HOLISM = SYNCRETISM?
© 2003 by Orchid Land Publications
[last updated 20030930]
Syncretism means mixing things--forms of religion, in the following--which responds to a letter whose key satement is excerpted at the beginning. The writer proposes to combine Orthodox ontological soteriology with Lutheran Anselmian-juridical soteriology in the name of holism.
>I cannot find . . . one who . . . is willing . . . to recognize [Lutheranism's] biblical basis and take pains to >describe salvation "holistically," rather than taking pains in the opposite direction . . .
Dear in Christ NAME:
To get the whole picture, you should note that the Reformers followed Scotus and Ockham (and Augustine; Luther was an Augustinian hermit) in holding that will is superior to reason, whereas Rome (despite 200 years of lawyer popes) continued to hold the intentional view of will--that reason is superior to will. If will dominates reason, then reason does not dominate will--and will not dominated by reason is anything from idolatry to superstition and more. I am not advocating two-valued logic, but till you show how it is possible for will to dominate reason and also be dominated by reason (and not alternatively), you are simply frustrating yourself when trying to communicate with others.
A Reformer was at home in the narrative of eating of the fruit of the forbidden tree and the story of Uzzah. They did nothing "immoral" in a morality based on what is natural (which SINCE the Fall is often the oppposite of what is normal). A command is a command is a command . . .

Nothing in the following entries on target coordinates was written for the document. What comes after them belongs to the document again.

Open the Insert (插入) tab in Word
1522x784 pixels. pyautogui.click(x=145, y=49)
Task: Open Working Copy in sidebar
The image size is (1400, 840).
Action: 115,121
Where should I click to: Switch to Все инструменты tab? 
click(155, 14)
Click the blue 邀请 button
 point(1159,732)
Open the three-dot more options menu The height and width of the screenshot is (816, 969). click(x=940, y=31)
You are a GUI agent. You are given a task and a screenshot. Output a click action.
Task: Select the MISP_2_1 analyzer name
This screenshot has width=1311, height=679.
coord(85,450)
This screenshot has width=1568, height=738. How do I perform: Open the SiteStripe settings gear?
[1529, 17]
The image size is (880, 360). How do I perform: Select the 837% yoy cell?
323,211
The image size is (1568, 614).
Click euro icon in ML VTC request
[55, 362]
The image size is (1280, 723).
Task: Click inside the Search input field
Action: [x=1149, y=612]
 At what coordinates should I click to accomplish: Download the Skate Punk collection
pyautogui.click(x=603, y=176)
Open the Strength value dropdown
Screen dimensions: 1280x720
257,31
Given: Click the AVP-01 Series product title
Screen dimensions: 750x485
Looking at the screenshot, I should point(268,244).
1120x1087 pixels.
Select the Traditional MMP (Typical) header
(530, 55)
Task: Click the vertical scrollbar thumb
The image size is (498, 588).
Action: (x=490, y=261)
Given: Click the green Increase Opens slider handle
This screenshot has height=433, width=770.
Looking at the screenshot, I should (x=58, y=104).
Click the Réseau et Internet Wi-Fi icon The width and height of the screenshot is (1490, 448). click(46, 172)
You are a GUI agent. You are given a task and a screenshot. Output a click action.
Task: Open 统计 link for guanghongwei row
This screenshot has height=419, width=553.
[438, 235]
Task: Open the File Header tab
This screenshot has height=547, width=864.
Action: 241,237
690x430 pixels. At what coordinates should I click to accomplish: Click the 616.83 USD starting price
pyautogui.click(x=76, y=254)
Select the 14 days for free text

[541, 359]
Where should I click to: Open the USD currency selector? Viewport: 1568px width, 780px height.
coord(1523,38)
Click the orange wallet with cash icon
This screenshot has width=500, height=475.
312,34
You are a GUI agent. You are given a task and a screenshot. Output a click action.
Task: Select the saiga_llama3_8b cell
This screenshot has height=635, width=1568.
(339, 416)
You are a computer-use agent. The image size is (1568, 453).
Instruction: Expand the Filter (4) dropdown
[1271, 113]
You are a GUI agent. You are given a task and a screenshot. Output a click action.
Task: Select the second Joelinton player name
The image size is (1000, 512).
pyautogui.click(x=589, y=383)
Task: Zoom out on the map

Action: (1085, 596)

St. Paul replaced this juridicalism (perhaps he foresaw Augustine and Anselm) and the idea of Salvation by human works with something else--the Resurrection. St. Paul's Romans 4:25 states the relation of the Crucifixion to the Resurrection quite clearly, just as St Paul's Philp. 2:12-13 in Greek (not in your Bible) states the non-conflicting relation between Grace (Energy) and works clearly. But there was no way for the Reformers to grasp what St. Paul was saying become of their will-based ("spiritual-ontology") paradigm. Because of the Western paradigms, the West cannot read St. Paul in the paradigm of the Apostolic Age. Grace and works conflict.
Now Aulen says that Luther at times tended to accept the ontological soteriology of the Fathers. If he couldn't square this with his Anselmian juridical view, you can? Why not give it a shot?
If you can, fine--but there is no point in just asserting it over and over as though repetition might make it doable. You never (to my knowledge) show how to mix oil and water and don't even seem to understand what the cognitive problem is. If Salvation is juridical, then the Resurrection is superfluous to it, as various Western writers have admitted. Until you show how a will-over-reason form of the content of Christianity can be married to ontology--which seems downright contradictory to me when they allow what is moral to be have no relation to what does despite to a nature (ontology)--you are just waving hands at the problem.
Luther's two modernisms led him to emphasize "word" and a devotio moderna spirituality that "spiritualized" the sacraments, allowing their material side to fall into a degree of non-necessity. Perhaps in your "word" outlook, just saying X makes X possible or true; you won't convince a lot of us, though. As for Luther's two modernisms, I quoted as an example of the way Luther married them in his passage from the famous Babyl. Captivity in which he says he can have the mass simply by willing it: plus-will, minus-ontolgy. How do you square that with the ontological natuare of sacraments? As far as I an see, you don't even try to square the contradiction. Why can't you just SHOW ME AND OTHERS HOW YOUR PROPOSAL CAN BE--HOW IT IS FEASIBLE? Why do you disdain this simple job?
Show us, for example, how the Resurrection rather than the Crucifixion is the culmination of Salvation, not just a proof of Jesus's divine power. Show us how Baptism or Absolution (which Luther at one time regarded as a "sacrament"--a juridical term originally, just as is the Calvinists' "ordinance") are soterial. Show how Grace can be ontological and also only will-based. It's a simple request necessary to see if what you advocate makes sense. Till then it will be unintelligible (gobbledygook) to me. I'm even showing you how to come across with content: Just show how will-over-reason ethics and intentional ethics (with reason over will) are compatible; just show how will and ontology (pick the sacraments or whatever) can be married in a Lutheran approach. Not a big request, one that put intelligible content in your advocacy. Of course if you think apples and oranges can be mixed, as in syncretism generally, and if contradictions don't bather you, then our discussions are without point.
I suggest that some homework is needed for statements by you and those of your position to have intelligible content. Once you've shown us how to resolve the foregoing contradictions, then we will have material for an objective cross-paradigm discussion.